Exxon Sets Record; More Was Expected
HOUSTON
Exxon Mobil reported the fattest quarterly operating profit in U.S. corporate history Thursday – $11.68 billion – but took a beating anyway from investors who expected more.
Net income came to $2.22 a share, up from $10.26 billion, or $1.83 a share, a year ago. Revenue rose 40 percent to $138.1 billion. The $11.68 billion topped Exxon Mobil’s own U.S. record of $11.66 billion, in the fourth quarter of last year.
The record-setting results were largely expected, given that crude prices in the second quarter were nearly double what they were a year ago.

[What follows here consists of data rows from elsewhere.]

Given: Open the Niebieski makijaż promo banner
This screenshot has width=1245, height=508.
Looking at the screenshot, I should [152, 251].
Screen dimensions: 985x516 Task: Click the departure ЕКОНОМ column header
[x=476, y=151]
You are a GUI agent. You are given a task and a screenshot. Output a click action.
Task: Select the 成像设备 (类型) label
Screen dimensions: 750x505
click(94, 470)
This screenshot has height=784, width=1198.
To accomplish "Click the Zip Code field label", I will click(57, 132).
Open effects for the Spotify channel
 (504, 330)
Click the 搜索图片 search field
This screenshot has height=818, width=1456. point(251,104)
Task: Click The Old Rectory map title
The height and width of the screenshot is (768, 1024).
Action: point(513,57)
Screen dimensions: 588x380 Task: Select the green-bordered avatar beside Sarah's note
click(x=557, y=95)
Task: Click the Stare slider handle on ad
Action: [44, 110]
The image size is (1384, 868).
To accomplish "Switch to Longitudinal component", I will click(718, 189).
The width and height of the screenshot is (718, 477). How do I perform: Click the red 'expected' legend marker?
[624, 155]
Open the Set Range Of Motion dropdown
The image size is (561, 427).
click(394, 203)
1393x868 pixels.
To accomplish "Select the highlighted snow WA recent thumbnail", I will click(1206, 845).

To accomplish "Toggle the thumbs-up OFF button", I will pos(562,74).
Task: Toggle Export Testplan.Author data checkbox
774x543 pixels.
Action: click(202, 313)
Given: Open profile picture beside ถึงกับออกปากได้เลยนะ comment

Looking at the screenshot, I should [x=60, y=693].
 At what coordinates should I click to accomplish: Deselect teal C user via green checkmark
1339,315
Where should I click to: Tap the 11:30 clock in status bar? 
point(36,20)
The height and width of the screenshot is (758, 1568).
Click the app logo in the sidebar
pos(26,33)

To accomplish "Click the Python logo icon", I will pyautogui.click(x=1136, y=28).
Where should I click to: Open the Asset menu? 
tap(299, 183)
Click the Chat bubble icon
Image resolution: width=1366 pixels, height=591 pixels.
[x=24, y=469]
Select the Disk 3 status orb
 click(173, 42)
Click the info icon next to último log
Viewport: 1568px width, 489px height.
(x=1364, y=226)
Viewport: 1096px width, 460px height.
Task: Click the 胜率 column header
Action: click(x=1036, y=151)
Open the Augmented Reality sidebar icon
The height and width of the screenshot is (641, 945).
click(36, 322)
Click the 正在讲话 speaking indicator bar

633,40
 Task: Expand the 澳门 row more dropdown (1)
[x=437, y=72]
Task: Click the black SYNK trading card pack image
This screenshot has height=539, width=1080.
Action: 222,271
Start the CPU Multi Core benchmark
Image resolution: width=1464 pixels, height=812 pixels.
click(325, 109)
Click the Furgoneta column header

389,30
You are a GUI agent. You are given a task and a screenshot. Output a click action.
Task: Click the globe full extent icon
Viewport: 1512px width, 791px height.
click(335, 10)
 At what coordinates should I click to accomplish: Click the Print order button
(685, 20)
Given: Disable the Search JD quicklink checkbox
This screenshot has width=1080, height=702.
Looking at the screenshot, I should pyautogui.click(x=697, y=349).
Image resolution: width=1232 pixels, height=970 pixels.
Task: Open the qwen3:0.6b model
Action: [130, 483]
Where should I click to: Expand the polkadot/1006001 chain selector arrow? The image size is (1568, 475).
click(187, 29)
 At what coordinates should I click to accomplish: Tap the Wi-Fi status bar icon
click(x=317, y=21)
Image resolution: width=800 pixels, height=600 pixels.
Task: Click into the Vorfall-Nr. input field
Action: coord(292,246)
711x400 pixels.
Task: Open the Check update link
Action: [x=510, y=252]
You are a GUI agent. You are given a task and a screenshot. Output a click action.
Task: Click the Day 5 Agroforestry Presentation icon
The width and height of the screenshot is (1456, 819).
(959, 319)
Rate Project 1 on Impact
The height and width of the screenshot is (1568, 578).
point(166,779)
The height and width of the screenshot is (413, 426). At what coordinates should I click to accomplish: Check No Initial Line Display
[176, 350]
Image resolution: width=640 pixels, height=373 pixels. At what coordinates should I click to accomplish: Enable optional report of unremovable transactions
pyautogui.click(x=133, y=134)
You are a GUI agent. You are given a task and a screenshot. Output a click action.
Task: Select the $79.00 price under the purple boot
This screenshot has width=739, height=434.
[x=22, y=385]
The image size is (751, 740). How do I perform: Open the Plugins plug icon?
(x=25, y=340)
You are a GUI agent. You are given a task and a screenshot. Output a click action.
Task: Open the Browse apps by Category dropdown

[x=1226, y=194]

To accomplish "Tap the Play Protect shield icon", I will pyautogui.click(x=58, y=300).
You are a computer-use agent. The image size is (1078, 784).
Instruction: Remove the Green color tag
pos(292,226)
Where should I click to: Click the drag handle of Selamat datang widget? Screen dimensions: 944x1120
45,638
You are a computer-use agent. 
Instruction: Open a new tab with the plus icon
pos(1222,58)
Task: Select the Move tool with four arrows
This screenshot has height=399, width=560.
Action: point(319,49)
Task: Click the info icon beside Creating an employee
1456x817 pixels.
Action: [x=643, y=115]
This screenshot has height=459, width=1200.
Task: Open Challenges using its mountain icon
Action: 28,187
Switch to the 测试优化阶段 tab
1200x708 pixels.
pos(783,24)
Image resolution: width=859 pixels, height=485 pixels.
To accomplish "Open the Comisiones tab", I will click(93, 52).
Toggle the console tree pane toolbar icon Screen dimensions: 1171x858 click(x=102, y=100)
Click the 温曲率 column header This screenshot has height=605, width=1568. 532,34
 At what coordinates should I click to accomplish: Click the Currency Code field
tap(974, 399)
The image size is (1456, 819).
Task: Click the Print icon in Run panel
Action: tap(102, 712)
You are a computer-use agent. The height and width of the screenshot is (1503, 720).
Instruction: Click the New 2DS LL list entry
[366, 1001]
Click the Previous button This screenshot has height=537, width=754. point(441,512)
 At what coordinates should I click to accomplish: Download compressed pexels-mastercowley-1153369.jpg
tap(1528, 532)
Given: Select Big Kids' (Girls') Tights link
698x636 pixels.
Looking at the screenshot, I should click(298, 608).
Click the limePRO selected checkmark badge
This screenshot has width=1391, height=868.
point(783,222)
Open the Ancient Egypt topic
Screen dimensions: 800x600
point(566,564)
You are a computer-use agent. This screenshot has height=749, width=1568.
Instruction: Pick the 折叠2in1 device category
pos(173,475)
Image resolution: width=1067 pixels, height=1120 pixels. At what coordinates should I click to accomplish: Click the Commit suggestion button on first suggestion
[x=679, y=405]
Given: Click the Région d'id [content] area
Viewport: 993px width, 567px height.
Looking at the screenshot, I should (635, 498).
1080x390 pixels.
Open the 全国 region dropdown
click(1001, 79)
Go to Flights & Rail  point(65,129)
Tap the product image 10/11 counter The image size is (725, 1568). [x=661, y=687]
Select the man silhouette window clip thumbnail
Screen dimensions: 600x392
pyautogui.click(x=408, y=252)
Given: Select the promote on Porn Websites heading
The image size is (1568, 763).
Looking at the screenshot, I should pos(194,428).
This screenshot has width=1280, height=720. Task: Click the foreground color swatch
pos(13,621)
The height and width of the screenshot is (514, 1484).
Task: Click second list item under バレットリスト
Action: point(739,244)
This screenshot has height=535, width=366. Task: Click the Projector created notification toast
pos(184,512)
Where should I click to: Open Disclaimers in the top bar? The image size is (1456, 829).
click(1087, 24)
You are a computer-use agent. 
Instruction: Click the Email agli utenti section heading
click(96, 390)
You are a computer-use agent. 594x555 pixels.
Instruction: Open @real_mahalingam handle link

But investors expected even bigger profits Thursday, especially after Europe’s Royal Dutch Shell reported a 33 percent jump in second-quarter earnings to $11.6 billion.
Exxon Mobil got its biggest boost from exploration and production, where earnings rose to $10.01 billion from $5.95 billion a year ago. But the results revealed a troubling trend at the heart of its business – production slid the most in at least a decade.
Production on an oil-equivalent basis fell 8 percent from a year ago – a blow for a company that generates more than two-thirds of its earnings from oil and gas production.
– The Associated Press
market trading
Exxon Mobil shares fell $2.64, or 3.13 percent, to $81.74 in afternoon trading Thursday.